The 'done' field indicates whether the task is completed. Regardless of success, 'true' means completed. Error information needs to be judged through the 'error' field and the information in the 'response' field.

{
    "data": {
        "name": "projects/my-project-xx-xxxxx/locations/us-central1/publishers/google/models/veo-3.1-generate-preview/operations/xxxxxxx",
        "done": true,
        "error": {
            "code": 3,
            "message": "Reference to video does not support this mix of reference images."
        }
    }
}
HTTP Status Code error.code error.message
200 0
200 3
  • Unsupported output video duration 4 seconds, supported durations are [8] for feature reference_to_video.
  • Unsupported output video duration 34 seconds, supported durations are [8,4,6] for feature text_to_video.
  • Unsupported output video duration 14 seconds, supported durations are [8,4,6] for feature image_to_video.
  • Generated video is large, an output storage uri is required.
  • Reference to video does not support this mix of reference images.
  • Unsupported output storage uri
  • Invalid sample count 6. The sample count should be in the range of [1, 4].
200 7
401 401 You are not authorized to access this resource.
500 Internal Server Error
429 429 The request frequency exceeds the client's set limit. Please contact customer service for adjustment.

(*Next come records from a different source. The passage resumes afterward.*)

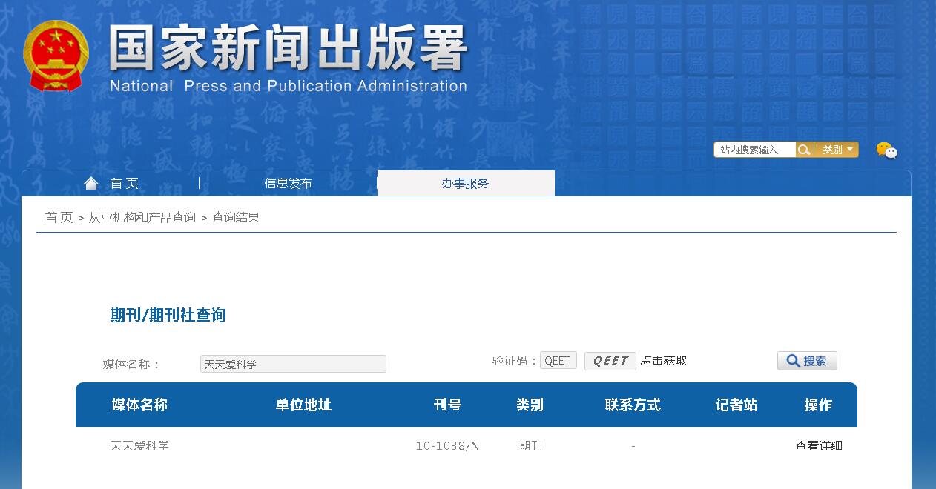Select the 办事服务 tab
936x489 pixels.
(465, 183)

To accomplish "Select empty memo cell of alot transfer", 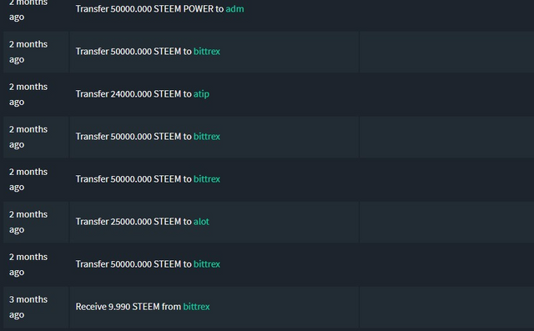I will pos(447,222).
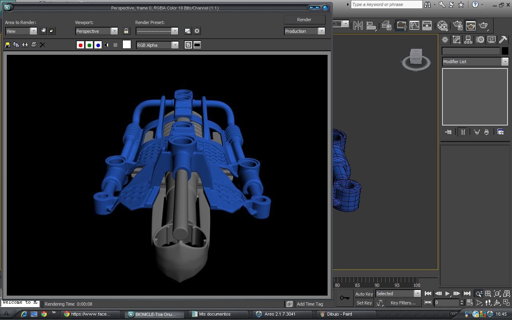The image size is (512, 320).
Task: Click the white background color swatch
Action: coord(126,45)
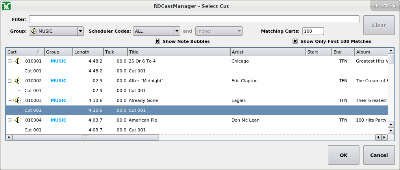Click the RDCastManager app icon in title bar
This screenshot has width=400, height=170.
[6, 6]
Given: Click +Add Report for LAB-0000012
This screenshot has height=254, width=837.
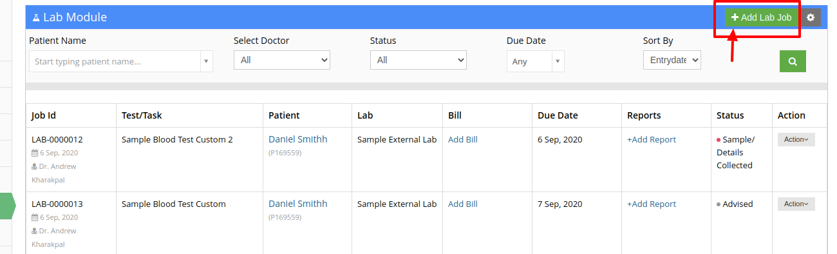Looking at the screenshot, I should (652, 139).
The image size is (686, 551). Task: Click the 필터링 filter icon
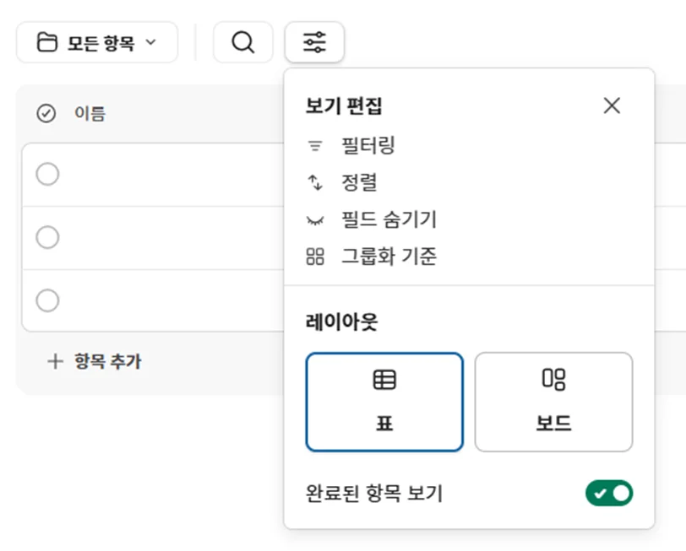click(x=315, y=146)
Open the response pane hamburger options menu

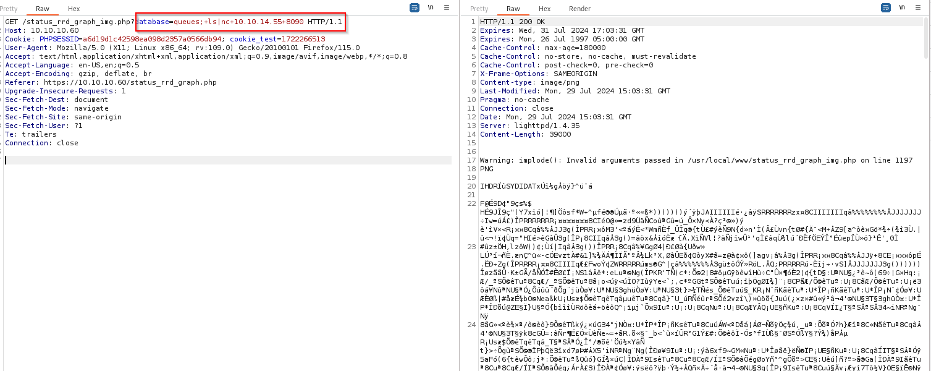(x=918, y=8)
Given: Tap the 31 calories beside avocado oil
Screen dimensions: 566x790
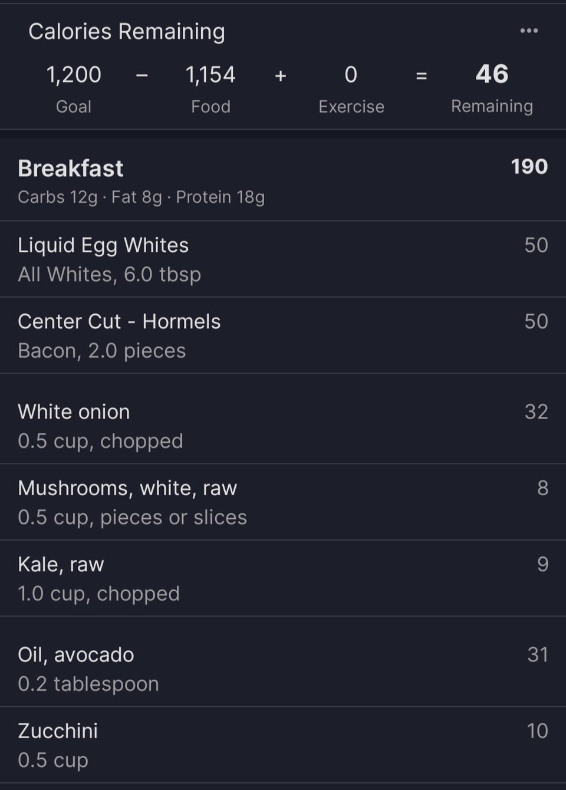Looking at the screenshot, I should click(538, 654).
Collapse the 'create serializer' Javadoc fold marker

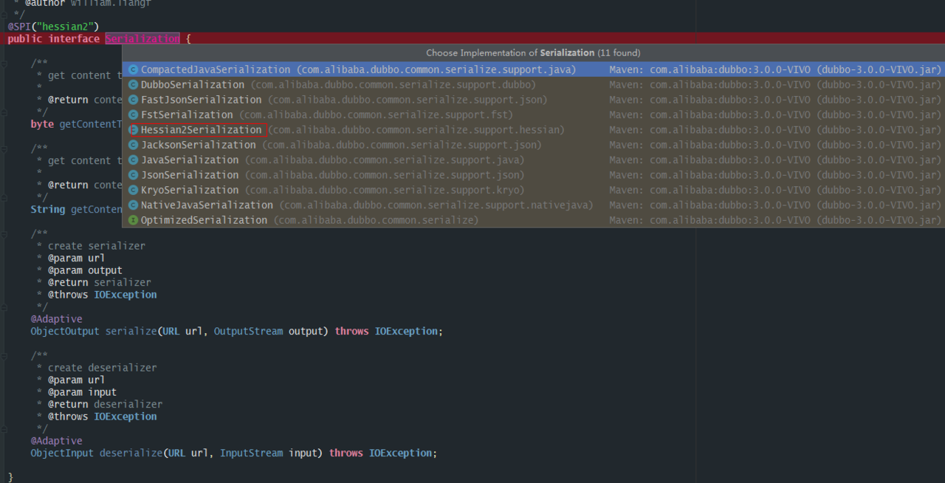tap(4, 234)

When the task is created successfully, querying the task may fail due to some sensitive information. The return example is as follows. The final codes in raiMediaFilteredReasons may not correspond to specific filtering reasons, and some model sides do not provide specific filtering reasons.

{
  "name": "projects/xxxx-veo/locations/us-central1/publishers/google/models/veo-3.0-generate-preview/operations/9a0be521-bf8b-449f-9c2d-f22f9d5088c5",
  "done": true,
  "response": {
    "raiMediaFilteredCount": 1,
    "raiMediaFilteredReasons": [
      "Your current safety settings for people/face generation filtered out 1 videos. You will not be charged for blocked videos. Try rephrasing the prompt. If you think this was an error, send feedback. Support codes: 39322892, 63236870"
    ]
  }
}

The relationship between codes and specific reasons is as follows:

Support Code Safety Category Description
58061214 17301594 Children Requests to generate content depicting children are rejected if personGeneration is not set to "allow_all" or the project is not on the allowlist for this feature.
29310472 15236754 Celebrities Requests to generate realistic depictions of well-known individuals are rejected, or requests where the project is not on the allowlist for this feature.
64151117 42237218 Video Safety Violation Detects content that violates safety policies.
62263041 Dangerous Content Detects content that is potentially dangerous in nature.
57734940 22137204 Hateful Detects hate-related themes or content.
74803281 29578790 42876398 Other Detects various other safety issues in the request
92201652 Personal Information Detects personally identifiable information (PII) in text, such as mentions of credit card numbers, addresses, or other such information.
89371032 49114662 72817394 Prohibited Content Detects prohibited content in the request.
90789179 63429089 43188360 Explicit Content Detects sexually explicit content.
78610348 Harmful Content Detects harmful themes or content in text.
61493863 56562880 Violence Detects violence-related content in videos or text.
32635315 Vulgar Detects vulgar themes or content in text.